The feedback data submodule 224 is utilized when a woman provides feedback regarding a personalized report. The feedback data submodule 224 may receive data from wearables, screening health tests, or self-reported data at the stage of preconception and pregnancy. Self-reported data may contain information on adverse effects during pregnancy such as morning sickness, nausea, weight gain during pregnancy or weight loss postpartum, blood pressure, pregnancy complications, baby gestational age, baby weight, and lactation issues.

In some embodiments, the feedback data submodule 224 enables input of methylation data to compare the methylation of an individual woman before and after a recommended nutrition or lifestyle plan. The feedback data submodule 224 also receives reviews, survey responses, or other feedback from the individual about specific recipes, food recommendations, and likes/dislikes. The feedback data submodule 224 may be used by the user, or a third party, for example, a healthcare professional, to report adverse reactions such as morning sickness or nausea to specific foods or recipes.

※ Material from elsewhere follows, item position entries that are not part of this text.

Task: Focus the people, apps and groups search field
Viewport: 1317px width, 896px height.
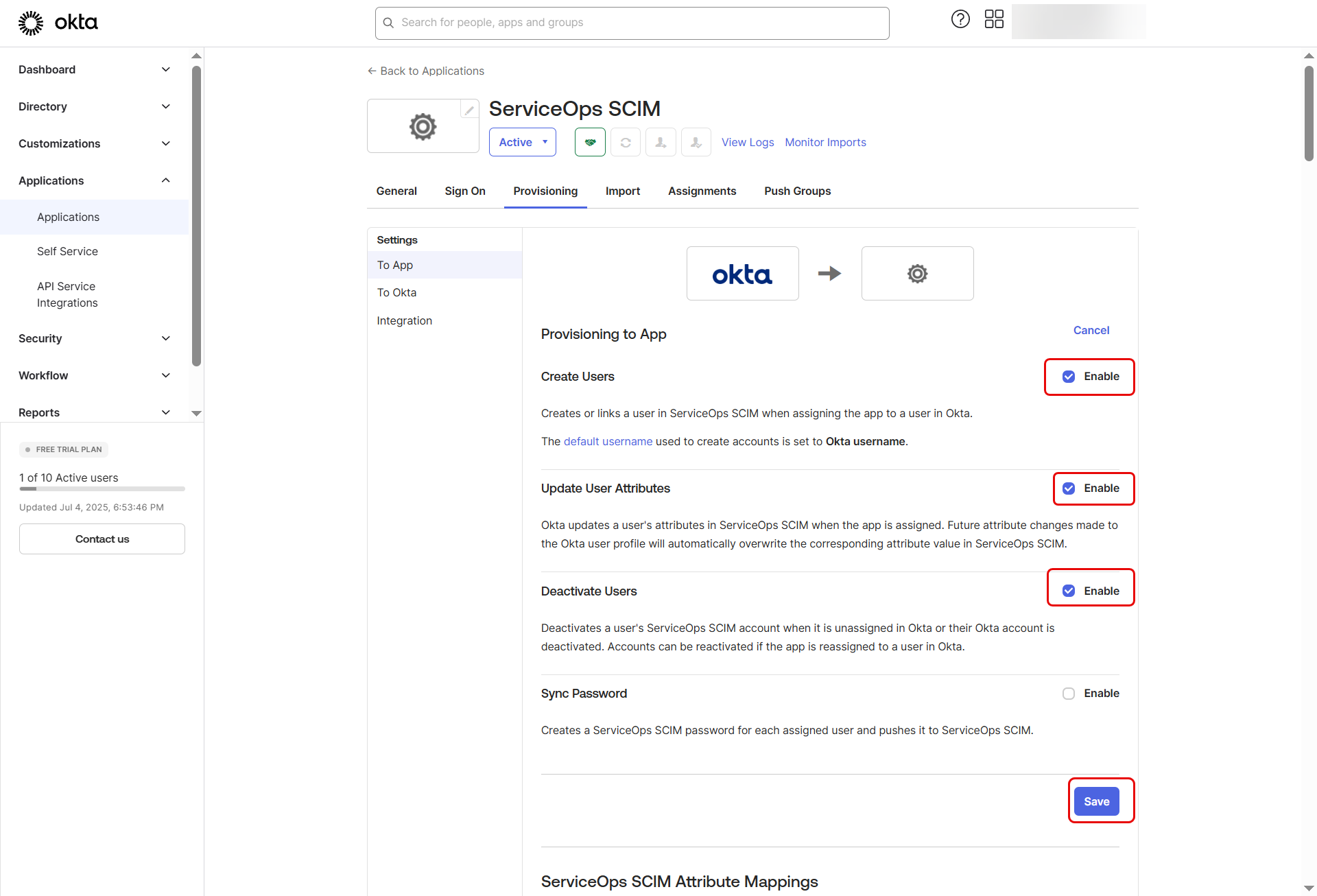Action: [x=631, y=23]
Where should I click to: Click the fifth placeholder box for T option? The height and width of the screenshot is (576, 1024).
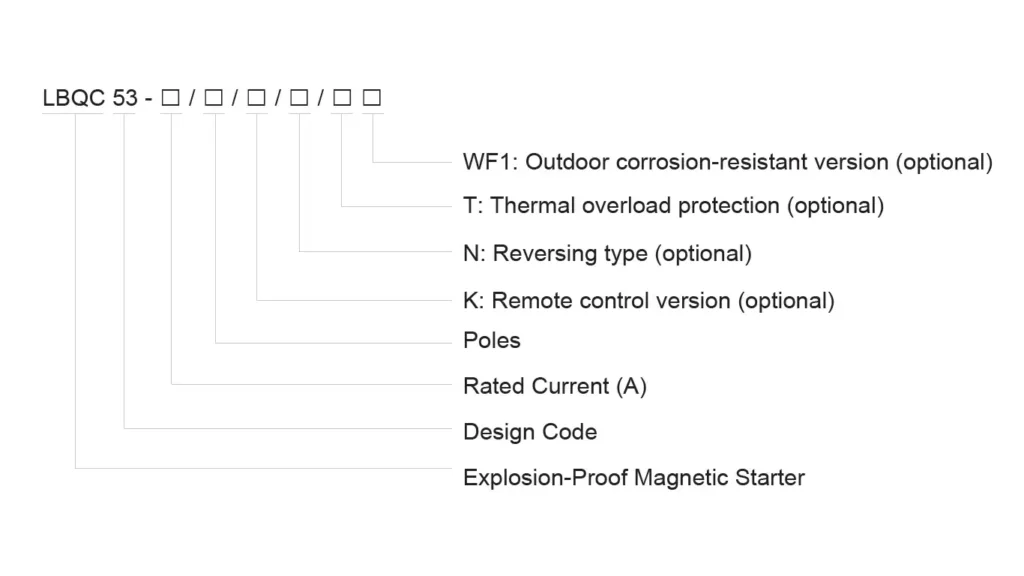[x=342, y=99]
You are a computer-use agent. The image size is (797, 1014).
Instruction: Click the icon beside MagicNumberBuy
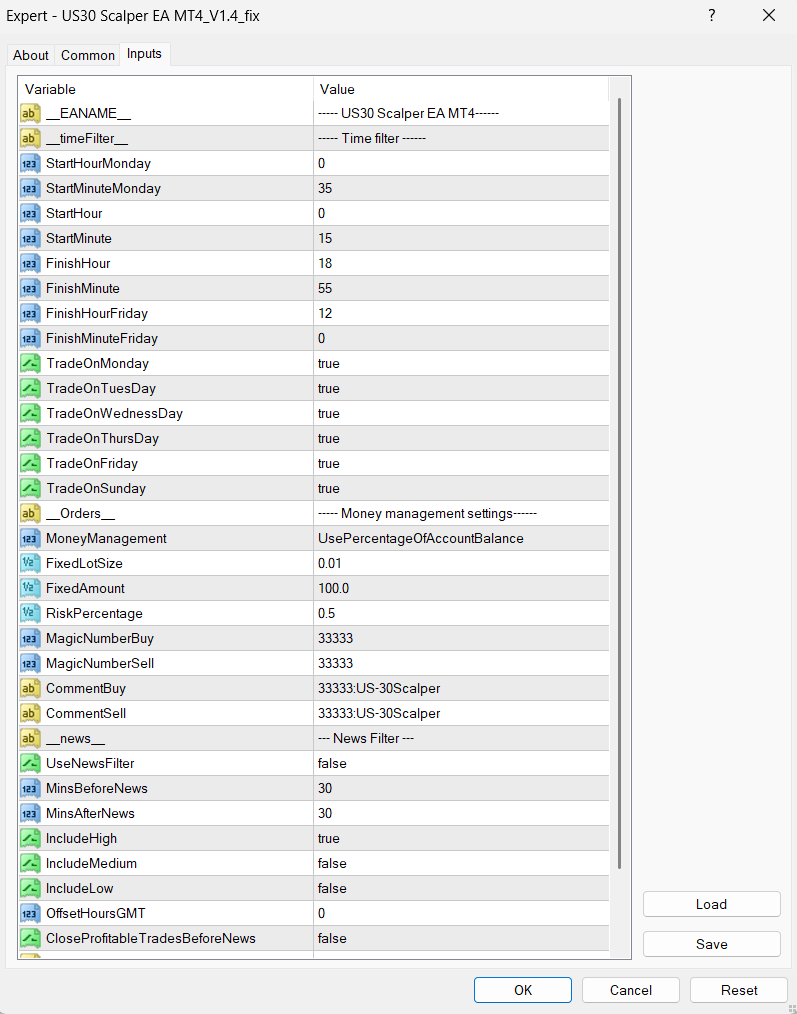30,638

Upon receipt of at least one of methylation data, wearables data, and survey data, the input processing engine 202a propagates the received data to the reference population database 208 which is a repository of methylation, wearables data, and survey data for a plurality of individuals. Material stored in the reference population database 208 is updated with new entries received from individuals via the input processing engine 202a. The reference population database 208 can also be updated by bulk downloads of methylation data and other material from multiple individuals and from public repositories of methylation data and other material, as well as wearables data from external sources, data repositories, and third parties.

Feedback data, received from the user or third-party, is propagated to the reference population database 208. After processing, using suitable data analysis tools, feedback data is further propagated to the risk predictor engine 212 and reporter engine 206 to further improve algorithms including the risk predisposition assessment prediction algorithm 112a provided by the system 100, and identify methylation markers that may be causal drivers of GDMs or causal protectors from GDMs.

A continuous self-learning system may thereby be set into place. For example, by analyzing, via the risk predictor engine 212, collected data in the reference population database 208, the system 200 improves risk predictions for GDMs. The system 200 may further build predictive models for other pregnancy-related complications, including gestational hypertensive disorders.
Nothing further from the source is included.